Sophie leans forward as she softly whispers this confidence: "But you see doctor it is also a problem for me! Jake sleeps with his mouth open and the light keeps me awake!"

Thursday, December 9, 2010

Hilarious jokes-AIDS Warning !

Senior citizens are the nation's leading carriers of AIDS!


HEARING AIDS


BAND AIDS


GARDENING AIDS


WALKING AIDS


MEDICAL AIDS


GOVERNMENT AIDS


MOST OF ALL,


MONETARY AID TO THEIR KIDS!


Not forgetting HIV (Hair is Vanishing)


And


AIDS : Acute income deficiency syndrome

Birthday party jokes-To be around

At his 103rd birthday party, my grandfather was asked if he planned to be around for his 104th.

"I certainly do," he replied. " Statistics show that very few people die between the ages of 103 and 104."

Wednesday, December 8, 2010

Really funny jokes-GPS override

Friend #1: Are you visiting us tomorrow? Do you need directions?

Friend #2: I'm all set. I have the address, a GPS, and a GPS override.

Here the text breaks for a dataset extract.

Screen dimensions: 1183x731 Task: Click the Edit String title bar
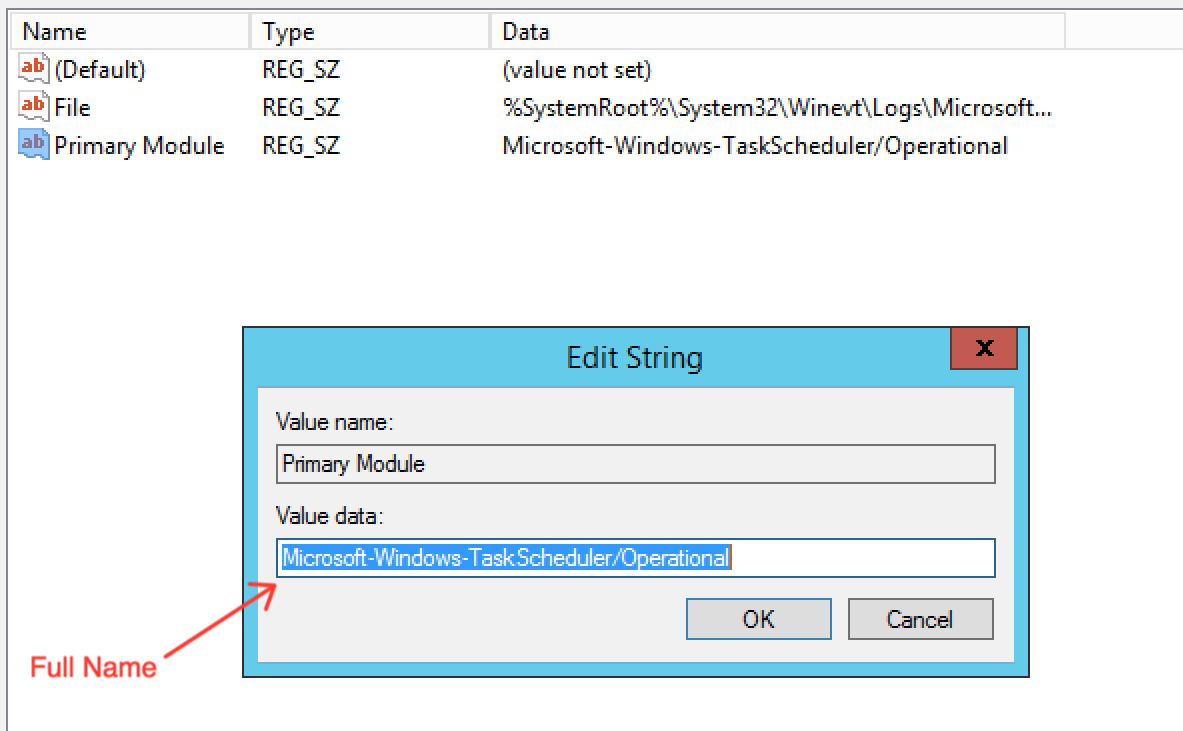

Friend #1: What's a GPS override?

Friend #2: My wife

Good jokes-Sports Team Names

Top 20 Rejected International Sports Team Names:

20. Islamabad Beggars

19. Brussels Sprouts

18. Cannes Openers

17. Amsterdam Yankees

16. Vienna Sausages

15. Belgium Waffles

14. Manila Folders

13. Czech Bouncers

12. New Delhi Catessans

11. Buenos Airheads

10. Guadalajara Krishnas

9. Iraqi Raccoons

8. Bolivia DeHavillands

7. Seoul Brothers

6. Taipei Personalities

5. Syria Killers

4. Hungary Jacks

3. Dublin Mint Twins

2. Prague Tologists

1. Peking Toms

Tuesday, December 7, 2010

Funny jokes-Scenery

I was eavesdropping on two women sitting behind me on the bus when they started talking about a trip to Switzerland. The first passenger asked the second whether she had enjoyed the beautiful scenery.

"Not really," came the reply. "I couldn't see much because of all the mountains in the way."

Doctor jokes-Miserable cold

A man went to see his doctor because he was suffering from a miserable cold. His doctor prescribed some pills, but they didn't help.

On his next visit the doctor gave him a shot, but that didn't do any good.

On his third visit the doctor told the man to go home and take a hot bath. As soon as he was finished bathing he was to throw open all the windows and stands in the draft.

"But doc," protested the patient, "if I do that, I'll get pneumonia."

"I know," said his physician. "I can cure pneumonia."